## Exercise goal:
Starting at the line below that contains "The image size" and ending at the end of the items, rewrite the lines, replacing "Appearance" with "Display" and leaving everything else unchanged. Omit the pictures from your answer.

## Information supplied:
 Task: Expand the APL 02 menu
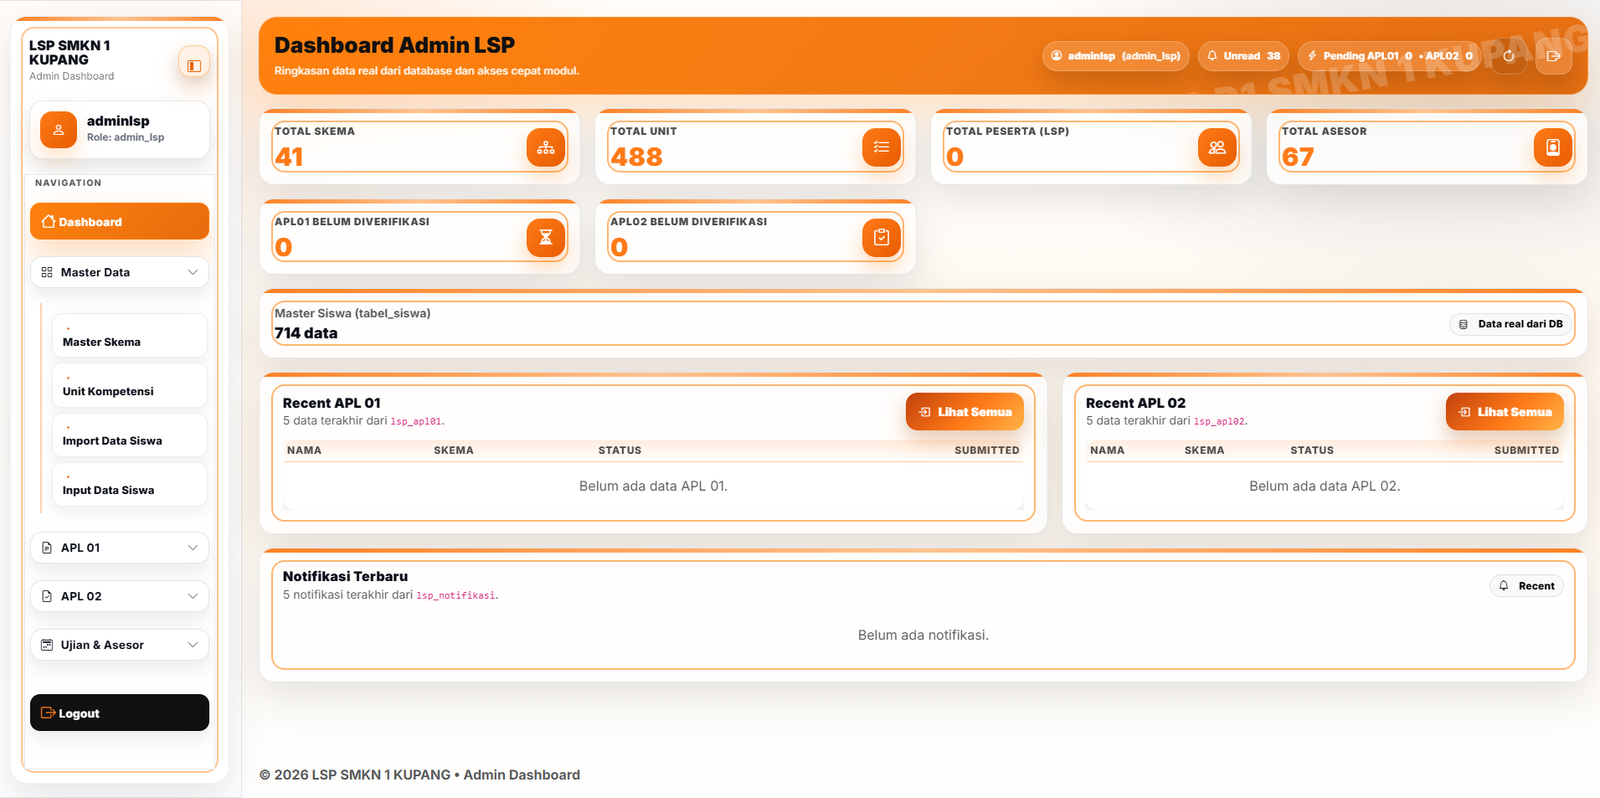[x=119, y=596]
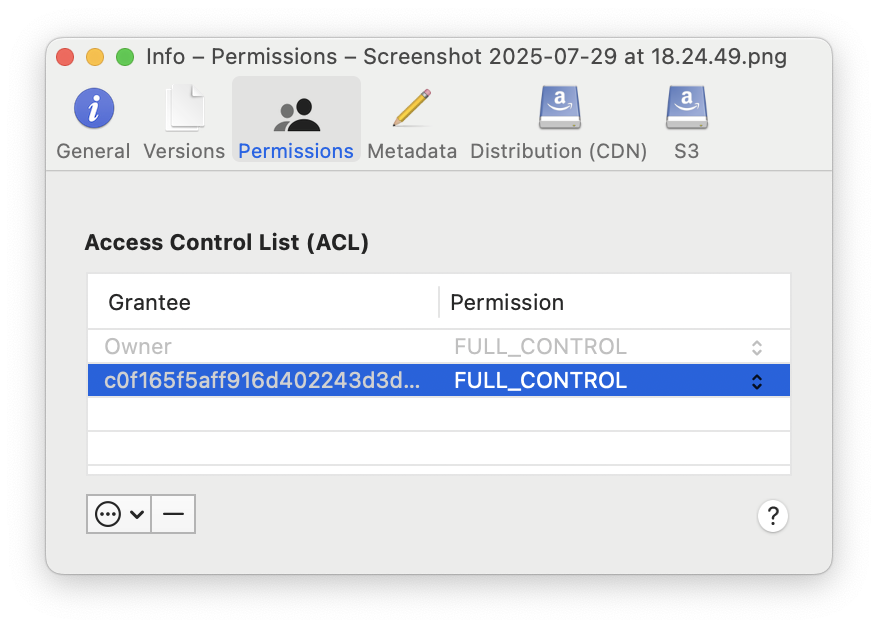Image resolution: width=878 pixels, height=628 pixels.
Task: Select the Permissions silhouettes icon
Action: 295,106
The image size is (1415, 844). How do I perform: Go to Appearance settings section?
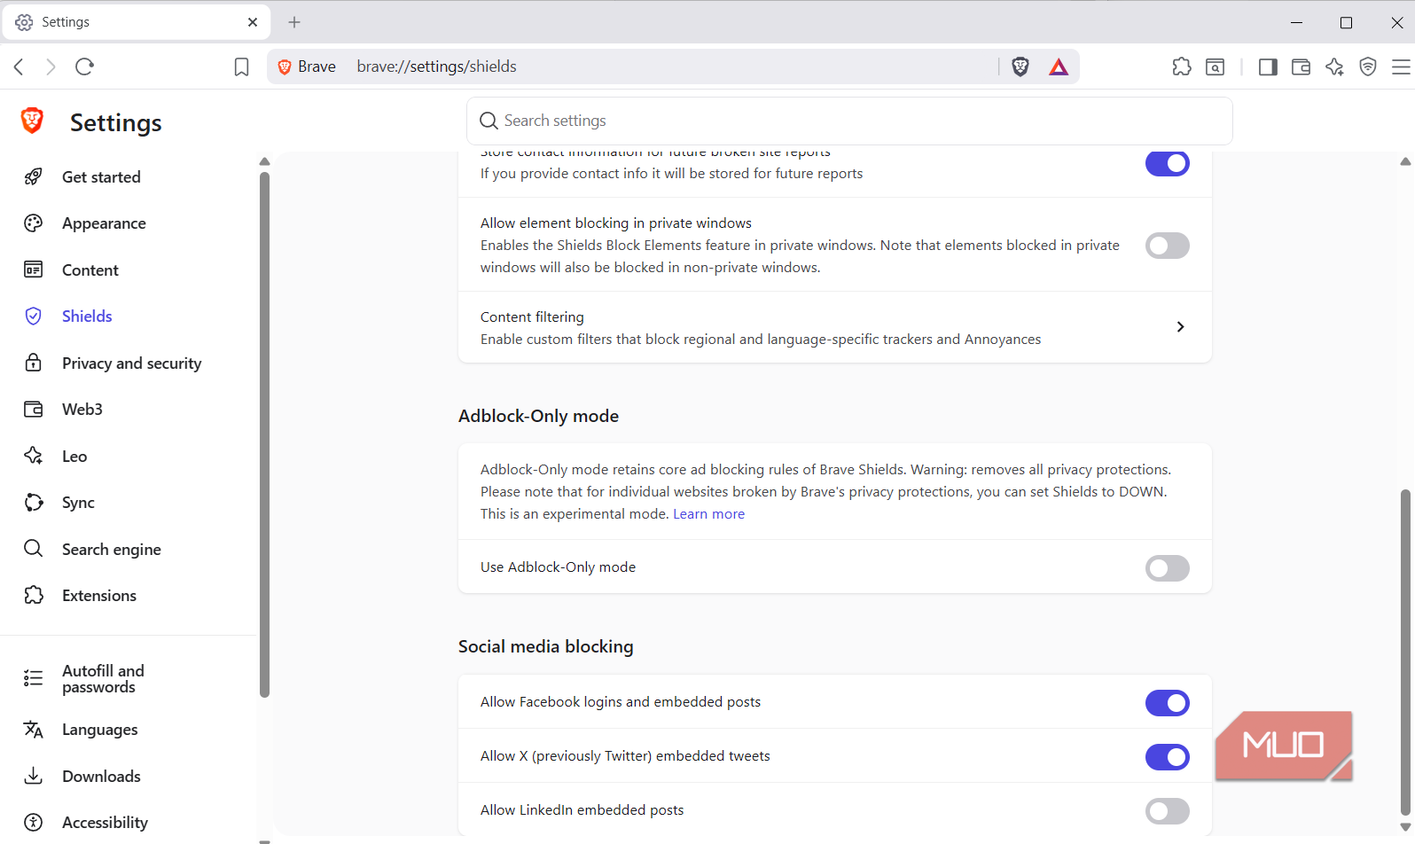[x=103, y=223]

## Task solution:
The image size is (1415, 844). How do I perform: Go to Display settings section?
[x=103, y=223]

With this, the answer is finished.